Directives ::
1. For each area named in the text on Little Compton stone walls, list the kind of stone it has.
2. Show every line of the entries that contains the word "give".

Text to read ::
[start]
Stone walls and Little Compton — it’s difficult to imagine one without the other. Treasured artifacts of New England, they have lined the streets and woven through properties of this area since the 1700s, when early farmers dug stones out of the ground and used them as walls to divide their land.

When the owners of property on the Sakonnet River were planning their new home with architect Ron DiMauro, of DiMauro Architects in Newport, they knew early on that stone walls would be an integral part of their new property. “They ground a home,” says DiMauro, whose firm specializes in country and seaside family homes. “We wanted to make it feel like the wall was original to the land and the house was built within it.”

In the planning and design stages, DiMauro did a lot of driving through town, taking photos of walls and studying them. “We wanted to keep to the local stones for the new wall and make it seem like it belonged there,” he says.

Finding stones close to home

Tom O’Connor, owner of O’Connor Design Build in Middletown, who along with his masons would build the wall, was first tasked with finding native stones, which as it turns out, was not an easy job.

“Every area, from Aquidneck Island to Tiverton to Little Compton, has stones that come from different veins,” he says. “Aquidneck has more of a blue shale stone, in Tiverton it’s granite, and in Little Compton, field stone. So my search was limited to Little Compton.”

In setting out to find field stones, O’Connor talked with a lot of local farmers, finally meeting one not far from the new property who had piles of field stones from walls he had taken down and some he was still digging up, which were all perfect for the project. “We did a little bartering for them,” says O’Connor. “He needed a wall re-built and I wanted the stone, so I re-built a wall for him in exchange for the stones.”
[end]
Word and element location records
[start]
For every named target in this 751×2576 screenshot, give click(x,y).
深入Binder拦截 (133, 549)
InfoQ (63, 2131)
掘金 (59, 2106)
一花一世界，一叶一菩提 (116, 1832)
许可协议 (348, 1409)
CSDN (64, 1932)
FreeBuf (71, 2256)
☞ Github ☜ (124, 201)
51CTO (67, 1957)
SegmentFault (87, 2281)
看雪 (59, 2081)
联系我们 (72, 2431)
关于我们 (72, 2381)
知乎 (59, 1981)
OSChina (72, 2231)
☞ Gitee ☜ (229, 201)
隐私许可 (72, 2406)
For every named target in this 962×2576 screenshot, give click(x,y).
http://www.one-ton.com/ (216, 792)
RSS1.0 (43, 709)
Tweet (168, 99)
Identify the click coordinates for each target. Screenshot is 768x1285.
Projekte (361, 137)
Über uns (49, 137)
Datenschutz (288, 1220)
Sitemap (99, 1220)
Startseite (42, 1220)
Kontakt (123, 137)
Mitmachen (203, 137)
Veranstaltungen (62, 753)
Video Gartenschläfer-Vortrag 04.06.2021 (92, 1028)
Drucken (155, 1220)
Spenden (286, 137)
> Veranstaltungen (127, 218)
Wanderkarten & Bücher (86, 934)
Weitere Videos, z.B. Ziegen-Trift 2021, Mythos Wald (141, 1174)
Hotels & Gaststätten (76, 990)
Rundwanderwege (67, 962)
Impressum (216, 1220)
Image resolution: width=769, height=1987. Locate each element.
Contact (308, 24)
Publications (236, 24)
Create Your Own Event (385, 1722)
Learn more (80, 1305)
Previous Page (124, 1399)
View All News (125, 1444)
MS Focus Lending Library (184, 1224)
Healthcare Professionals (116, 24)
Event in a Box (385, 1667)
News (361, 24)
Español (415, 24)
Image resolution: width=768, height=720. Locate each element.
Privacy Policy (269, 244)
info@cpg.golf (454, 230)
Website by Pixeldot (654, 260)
[end]
Set of answers ::
1.
Aquidneck: blue shale
Tiverton: granite
Little Compton: field stone

2.
For every named target in this 751×2576 screenshot, give click(x,y).
For every named target in this 962×2576 screenshot, give click(x,y).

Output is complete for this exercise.